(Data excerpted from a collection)
╔══

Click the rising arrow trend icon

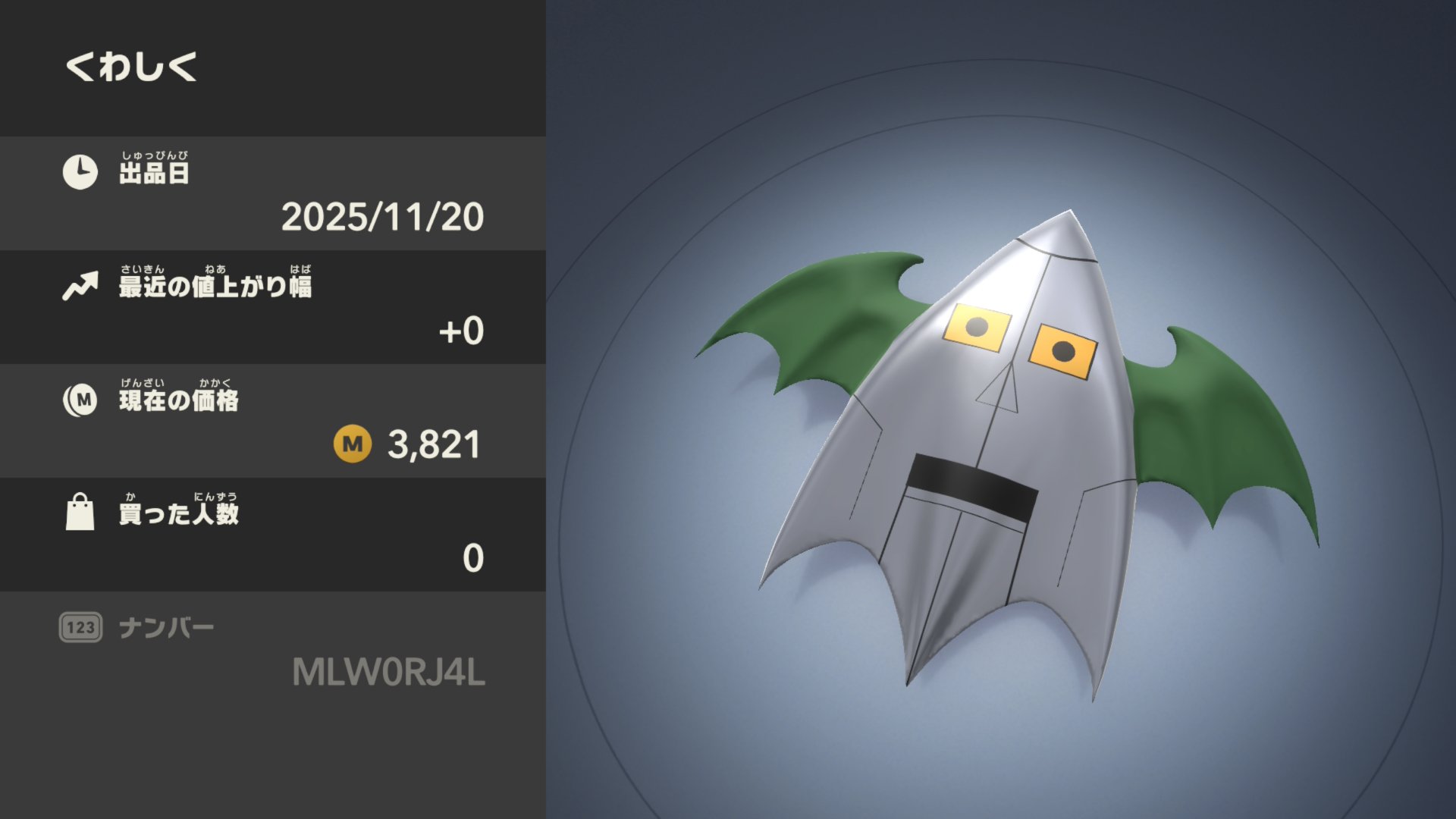coord(80,286)
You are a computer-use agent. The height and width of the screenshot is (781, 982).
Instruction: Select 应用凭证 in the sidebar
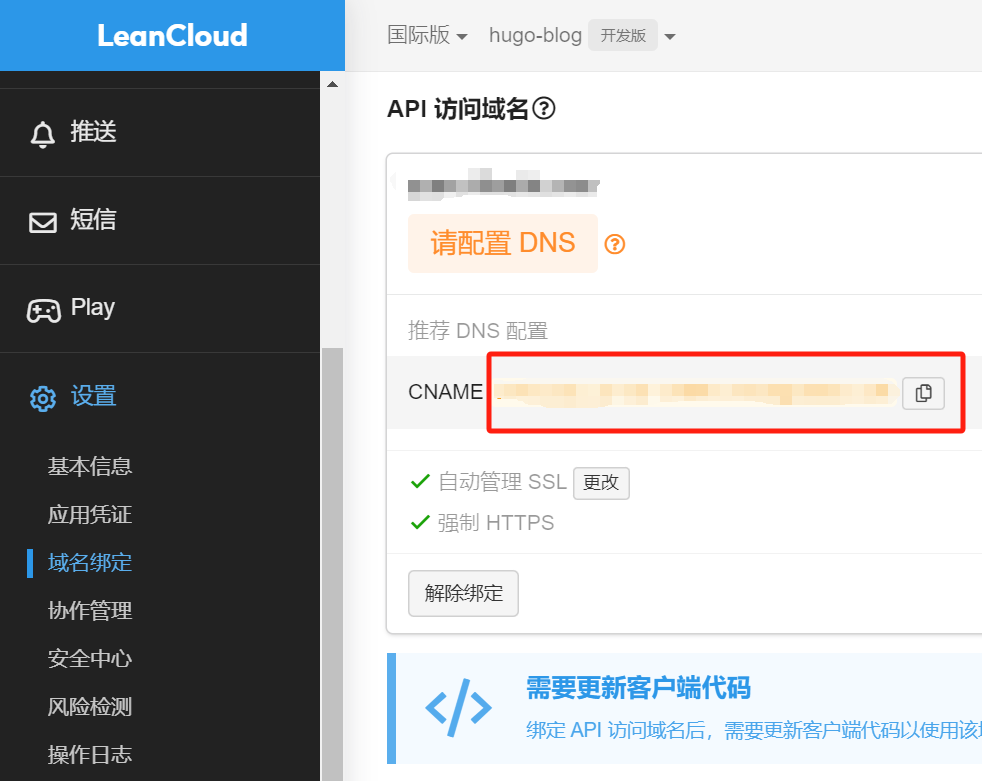point(90,514)
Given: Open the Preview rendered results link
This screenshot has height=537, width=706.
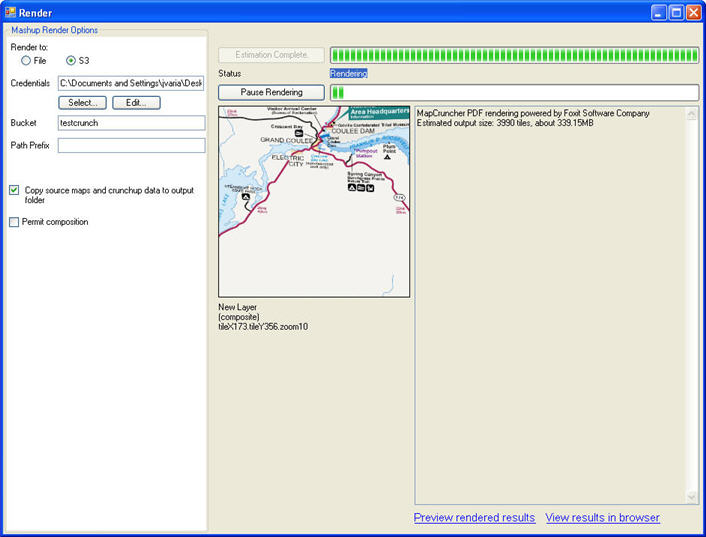Looking at the screenshot, I should (x=474, y=518).
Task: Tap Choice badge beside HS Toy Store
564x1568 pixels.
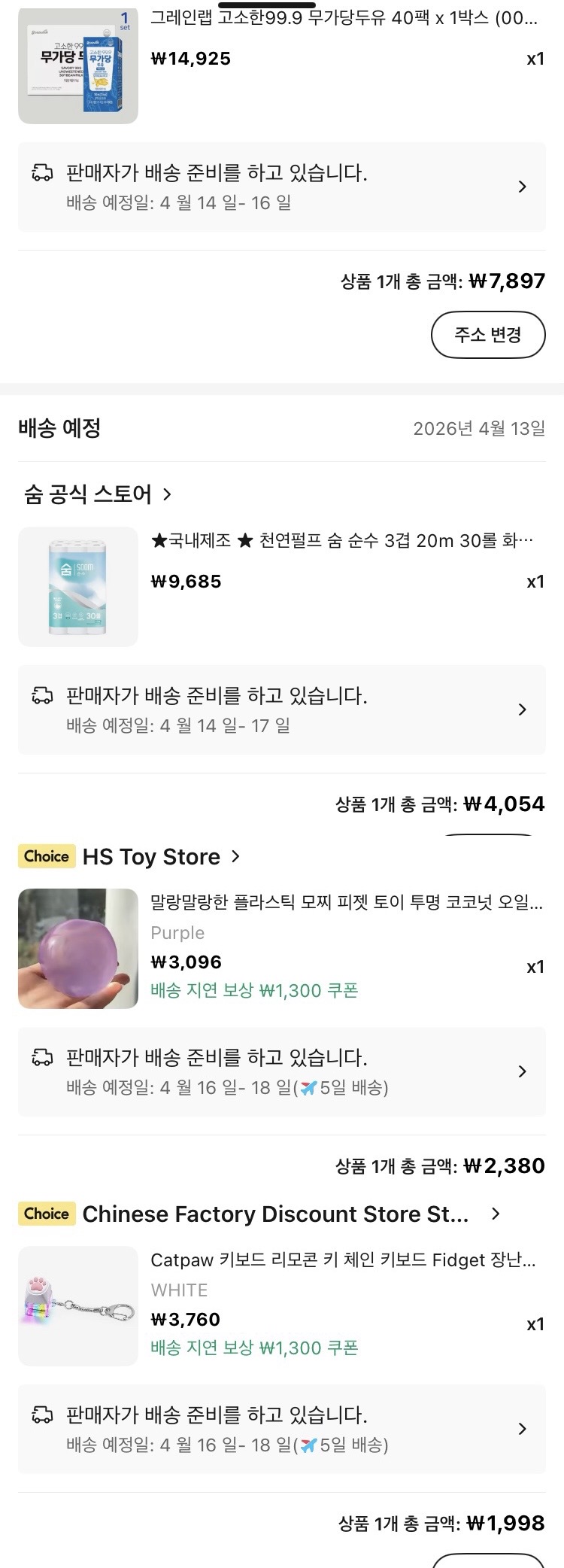Action: pos(47,856)
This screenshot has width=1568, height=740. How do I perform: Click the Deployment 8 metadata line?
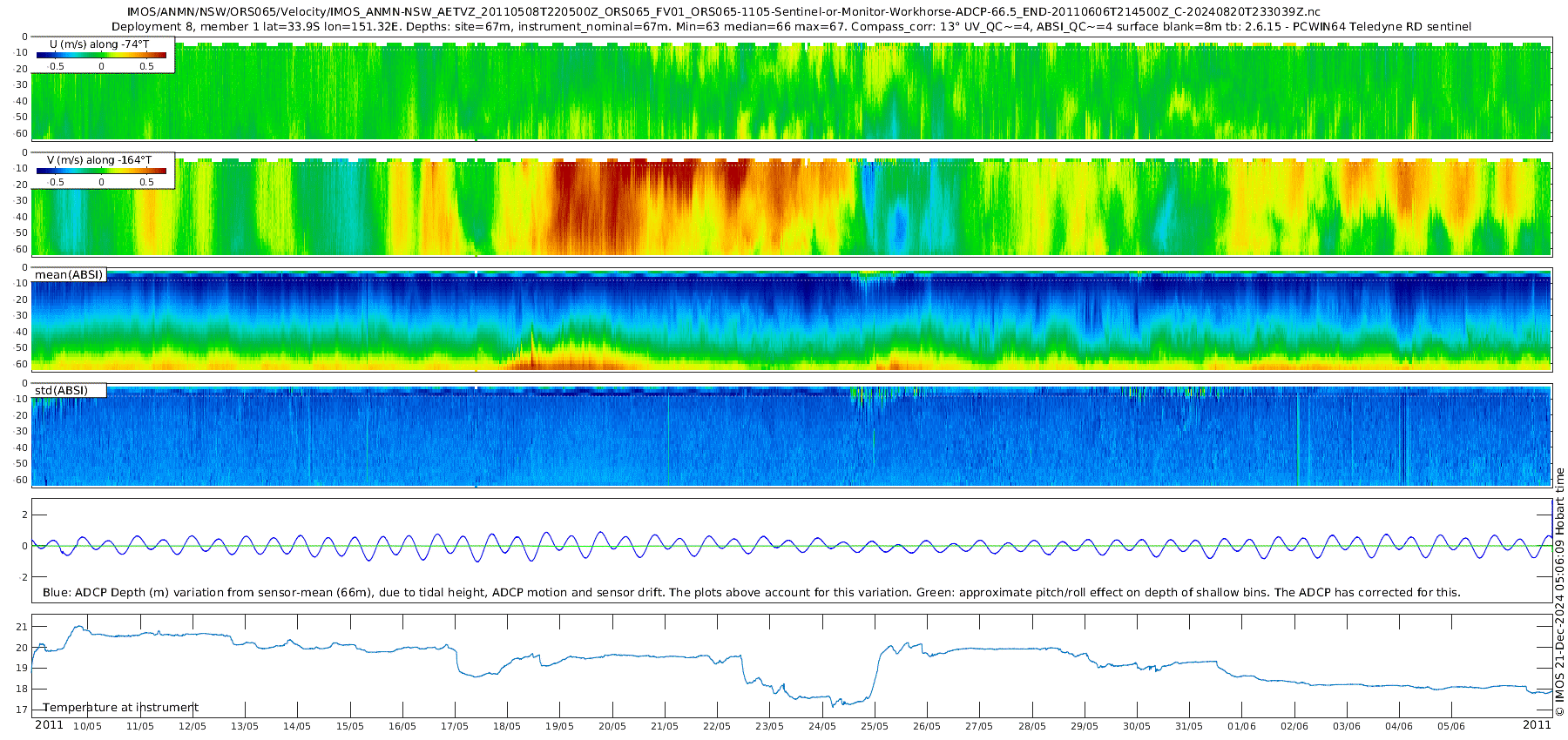coord(791,27)
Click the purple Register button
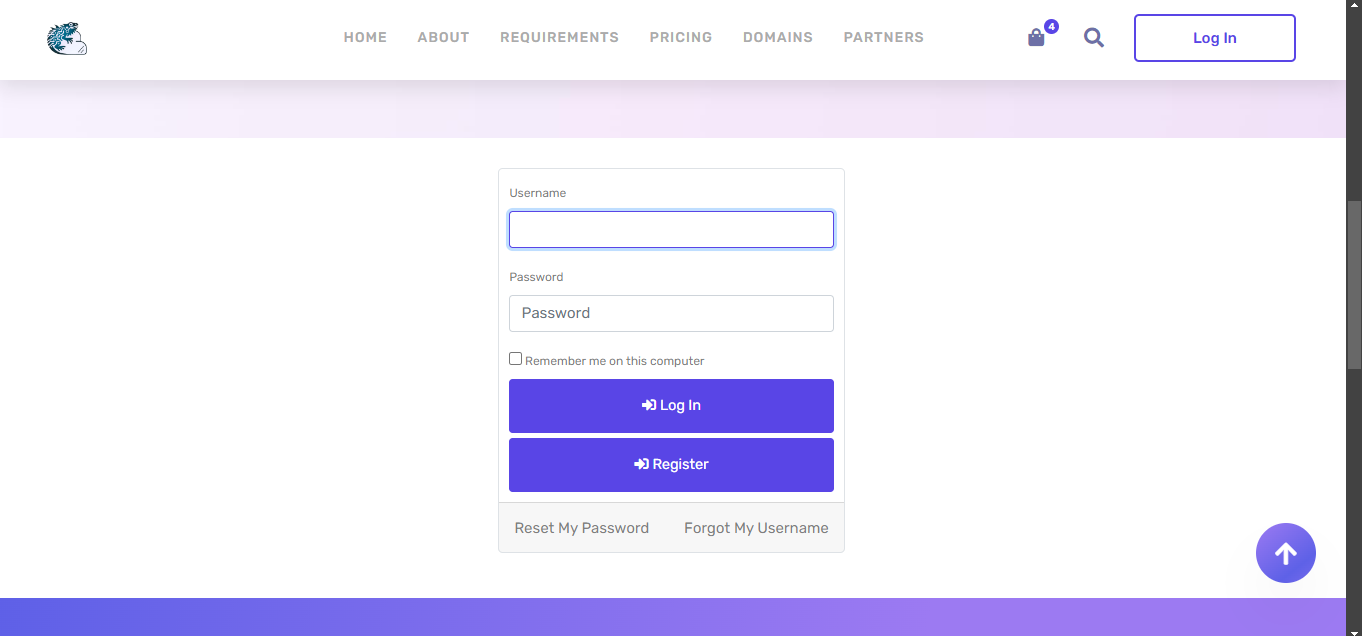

╚══

(Do this): Copy out every line of the data above word for word, omitting the pictures.

(Solution for this problem):
Click the rising arrow trend icon

coord(80,286)
You are a computer-use agent. The height and width of the screenshot is (781, 982).
Instruction: Select 应用凭证 in the sidebar
point(90,514)
Given: Open the Preview rendered results link
This screenshot has height=537, width=706.
Looking at the screenshot, I should (x=474, y=518).
Task: Tap Choice badge beside HS Toy Store
564x1568 pixels.
Action: pos(47,856)
This screenshot has width=1568, height=740. How do I perform: Click the Deployment 8 metadata line?
coord(791,27)
Click the purple Register button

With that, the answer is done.